She added that firms often offer incentives such as fixed-term contracts, hardship allowances, and in some cases, even offered two residences.

However, it seems that recruitment of manpower is not the only thing that foreign Beijing-based firms have to worry about. In recent years, hundreds of expat executives are estimated to have left China because of the air, said ECA International regional director Lee Quane.

Micah Truman, a partner at AsiaWise based in Beijing, has been working as an expat since 1994 where he met his wife and eventually started a family.

Nevertheless, after two decades in Beijing, he has decided to leave and relocate to Seattle.

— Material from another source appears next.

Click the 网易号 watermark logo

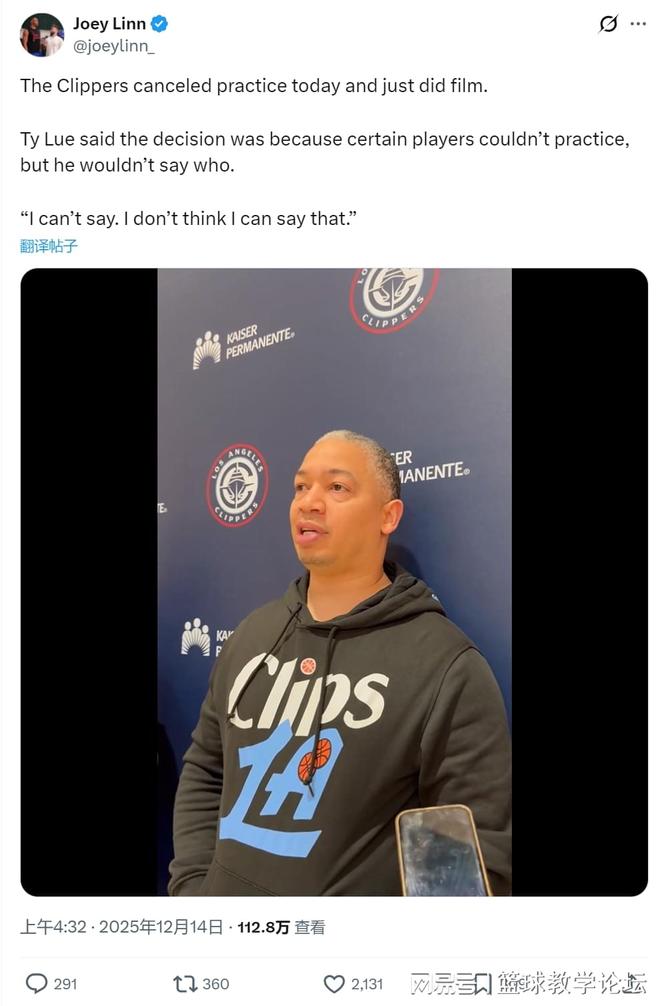pos(450,983)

"The environment obviously has degraded, the business is cutthroat, traffic is at an absolute standstill. Everything has just gotten emotionally, financially, environmentally so extreme and at a certain point, you have to say, 'no more'," he said.

He mentioned that most of his long-time expat co-workers are also planning to leave within the next two years mainly because of the air pollution.

"I'm in my early 40s, I have kids, they are 10 and 11, and I think many of us are saying, we want a life for our kids in a physically, healthy environment," he added.

James McGregor, chairman of Greater China for consulting firm APCO Worldwide, shares Truman's sentiment.

McGregor, who has worked in Beijing for 25 years, points out that the re-emergence of the 'hardship post' is a throwback to the 1980s and 1990s when China-based firms offered incentives to attract recruits because Beijing was not yet fully developed at the time.

Decades later, Beijing is now one of the more developed cities in the world but McGregor has decided to leave as well alluding to the city's air pollution as a major factor.

As of Wednesday, Beijing's real-time air quality index is 182 - an unhealthy air pollution level where members of the population may already "begin to experience health effects," according to AQICN.org.